SUPPLIED PASSAGE:
::::
WhatsApp and the software that is eating the world - meira
https://medium.com/supbra-founders/3224acf732d4

======
cribeiro
There's a very interesting article on Forbes about WhatsApp founder Jan Koum,
which is illuminating. If you didn't read it now go now it at
[http://www.forbes.com/sites/parmyolson/2014/02/19/exclusive-...](http://www.forbes.com/sites/parmyolson/2014/02/19/exclusive-
inside-story-how-jan-koum-built-whatsapp-into-facebooks-new-19-billion-baby/)

What I found more interesting is that WhatsApp was a very down to earth,
conservative company, since the beginning. They have strong views on ads. They
used pricing to manage the growth and avoid growing too fast. They avoided VCs
as much as they could. They avoided marketing and PR, preferring to focus on
the tool as much as possible. They were concerned with being able to make ends
meet from early on, and only took VC to have cash in the bank as an insurance
to guarantee the payroll - cash that they didn't strictly need (they are
already breaking even at the time). Jim Goetz (from Sequoia) said that it was
the first time in its life that he invested in a company that was already
paying corporate taxes. That's not your usual "let's do something and see if
it works" kind of startup.

One more proof of their mindset is that they did in fact "pivot" early on.
::::
WRITTEN TASK 1:
Answer these from the WhatsApp comment:
(a) What did WhatsApp use to manage its growth?
(b) What did Jim Goetz say was a first for him as an investor?
(c) What reason does the comment give for WhatsApp taking VC money?
WRITTEN TASK 2:
Write a continuation of the WhatsApp comment, picking up after its final sentence.
::::
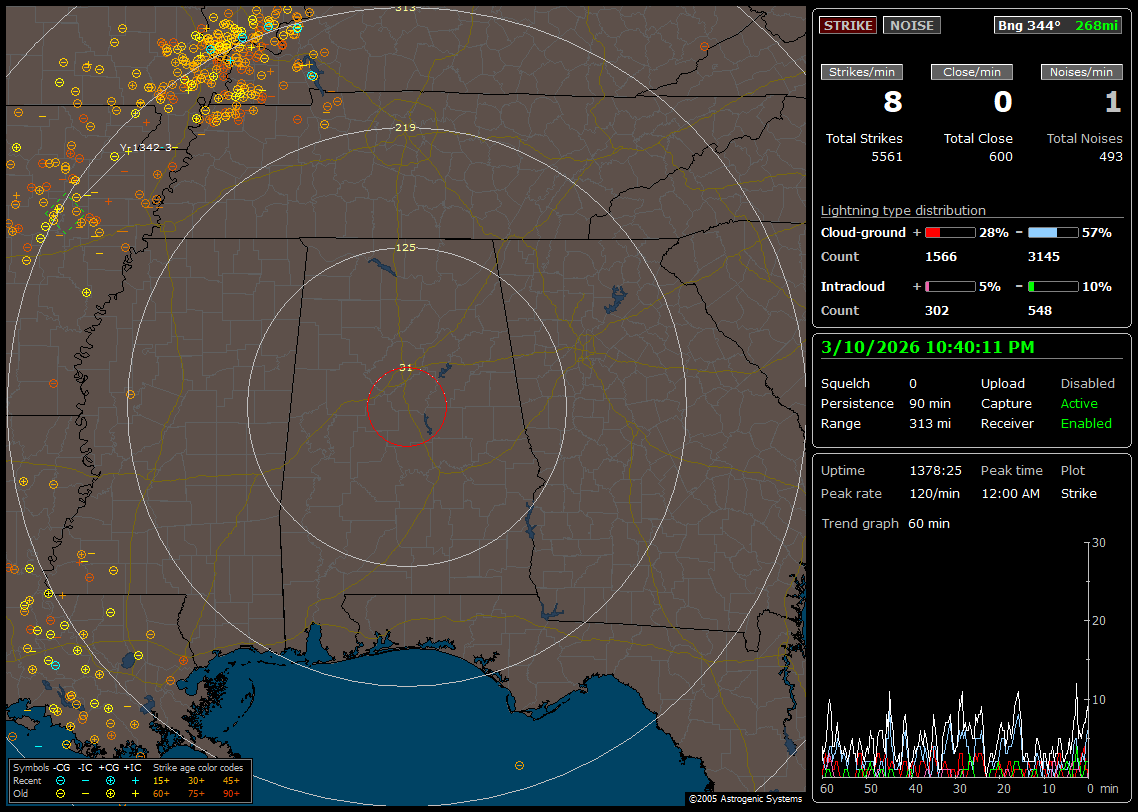The width and height of the screenshot is (1138, 812).
Task: Select the Strikes/min header
Action: (862, 72)
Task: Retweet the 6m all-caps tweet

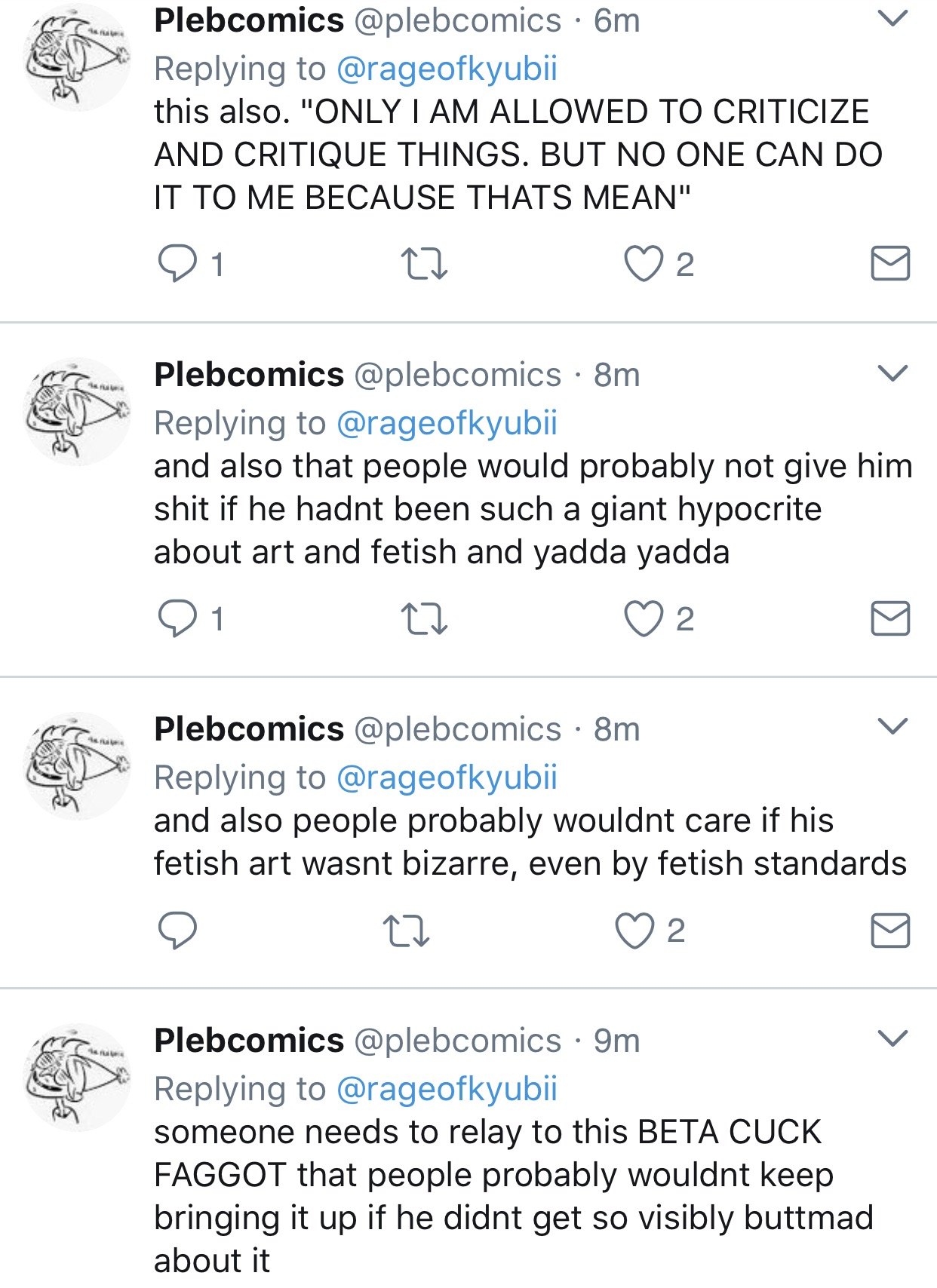Action: [x=424, y=264]
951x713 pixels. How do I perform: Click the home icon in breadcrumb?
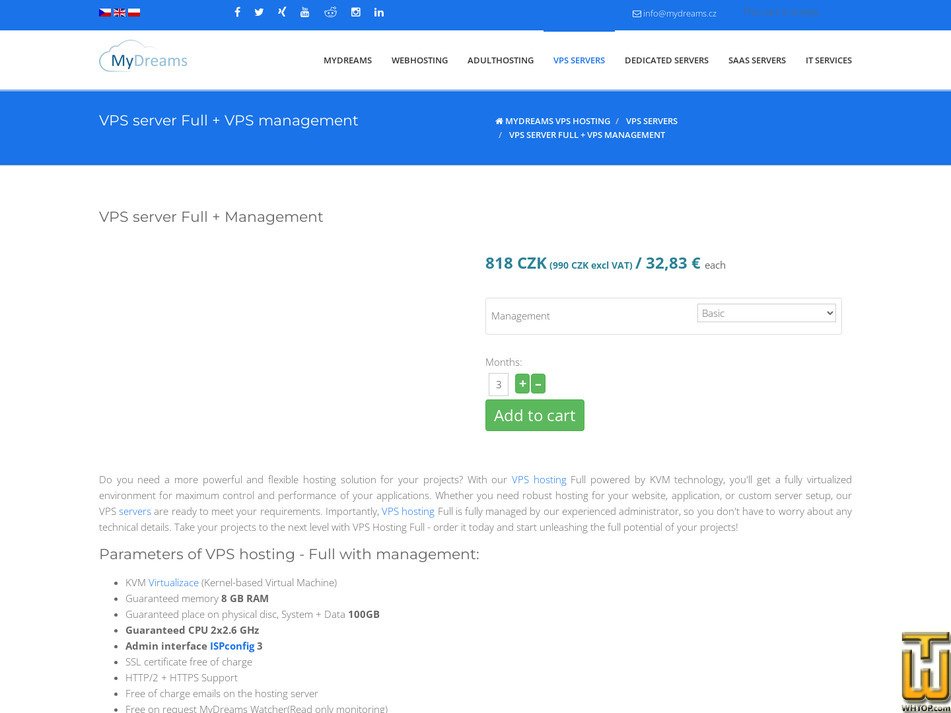pyautogui.click(x=497, y=120)
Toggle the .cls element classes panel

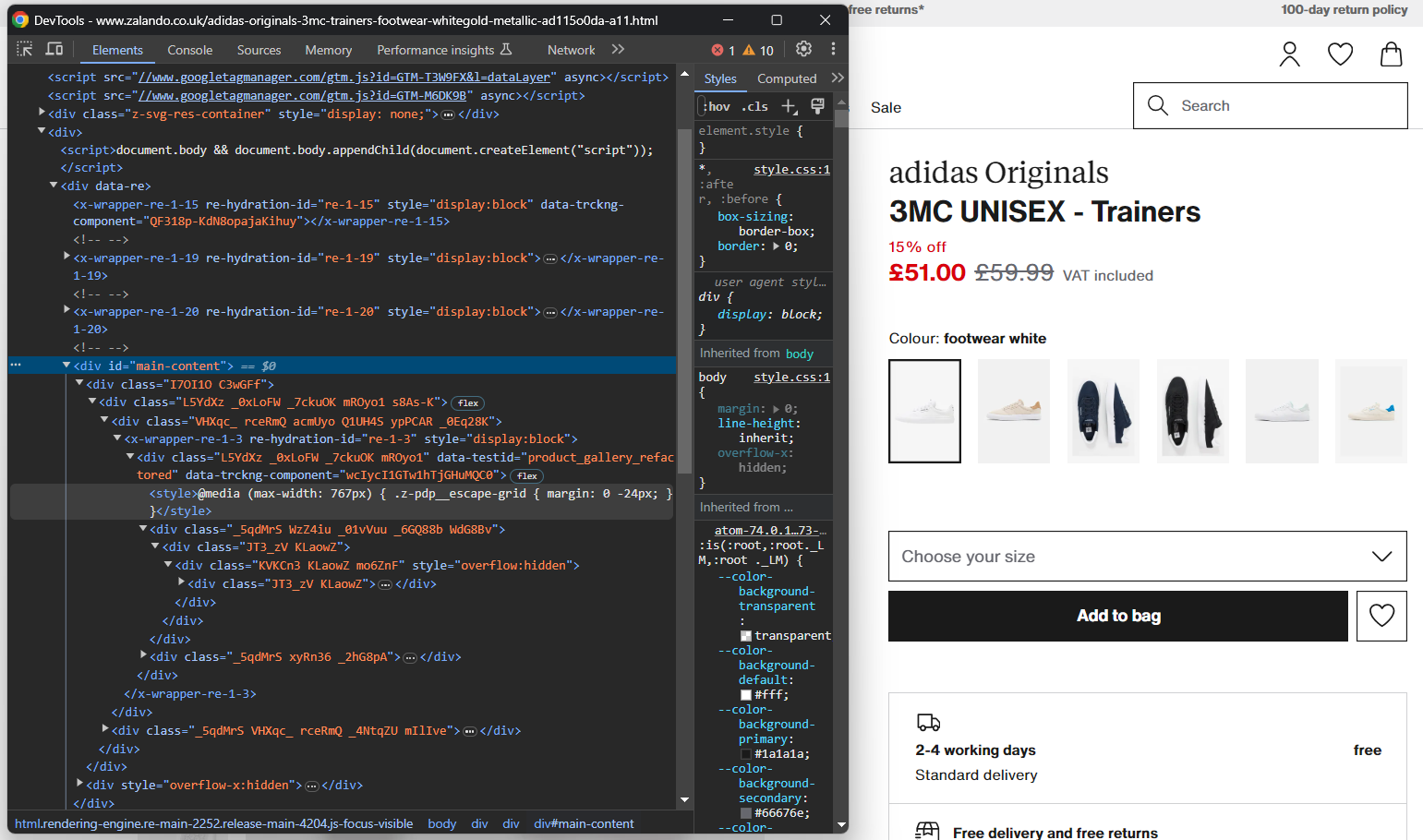point(755,106)
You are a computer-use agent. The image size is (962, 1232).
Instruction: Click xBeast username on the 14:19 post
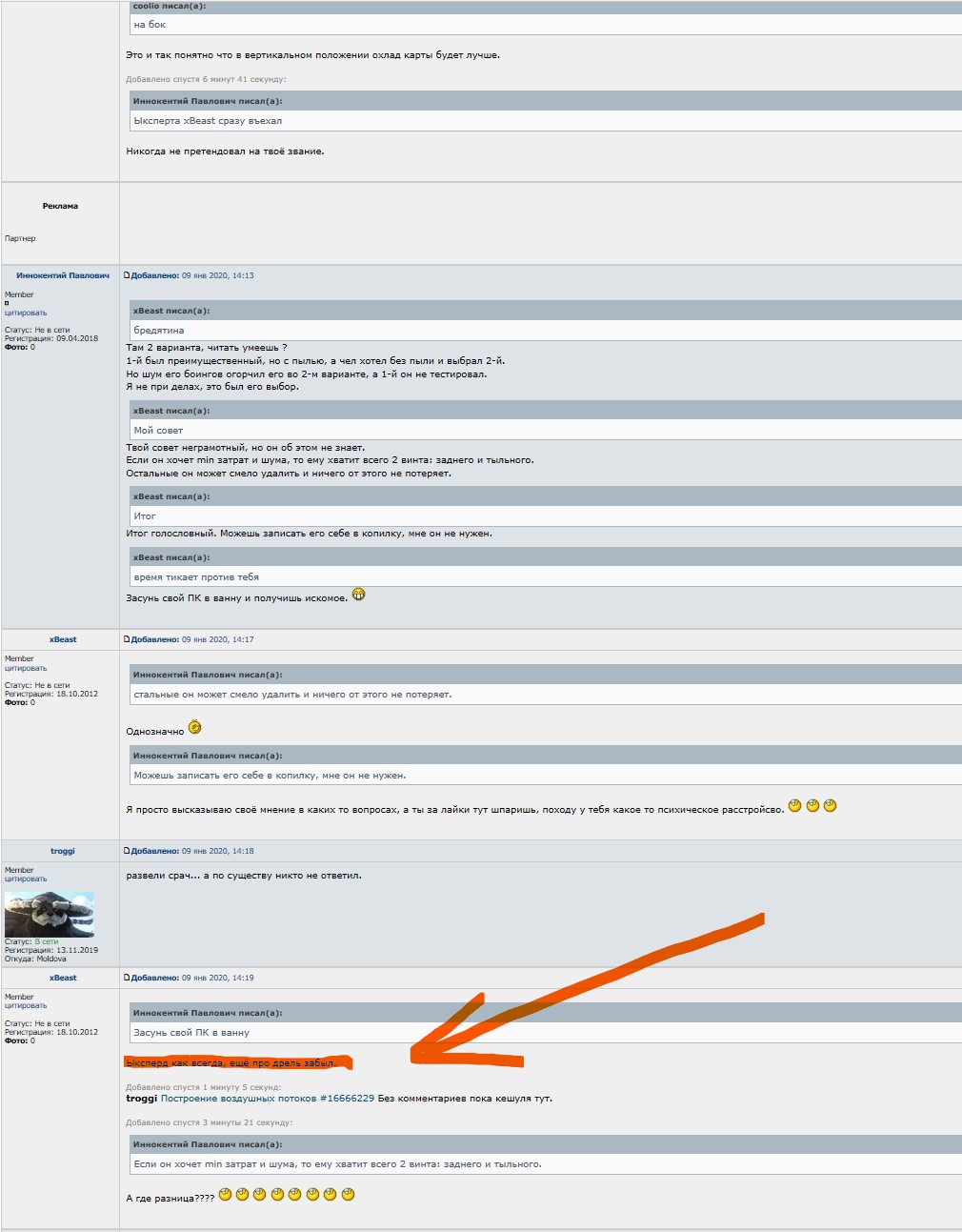pos(63,978)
::::
REPLY 1:
(a) Pricing.
(b) Investing in a company that was already paying corporate taxes.
(c) To have cash in the bank as insurance to guarantee the payroll.

REPLY 2:
WhatsApp was not a messaging tool, just became to be one as they noticed that
people were using status updates that way. Manhy companies with much less
successful pivots talk about it as if they discovered the philosopher's stone;
in the case of WhatsApp, I've never heard about this pivot history before.

This kind of positioning goes strongly against much of today's VC-backed
business mindset. Hope more companies were like them...

------
ffreitasalves
Your artcile is interesting, but in my opinion, it is still early to say if
there is a valuation bubble around startups acquisitions. $16B sounds a lot to
me. Also, business that scale without monetize are exceptions. Here in Brazil,
Investors hold them money until you show them some clients. If you raise money
in early stages you have to sell give in a lot of share. But I agree with you
that it can open some minds.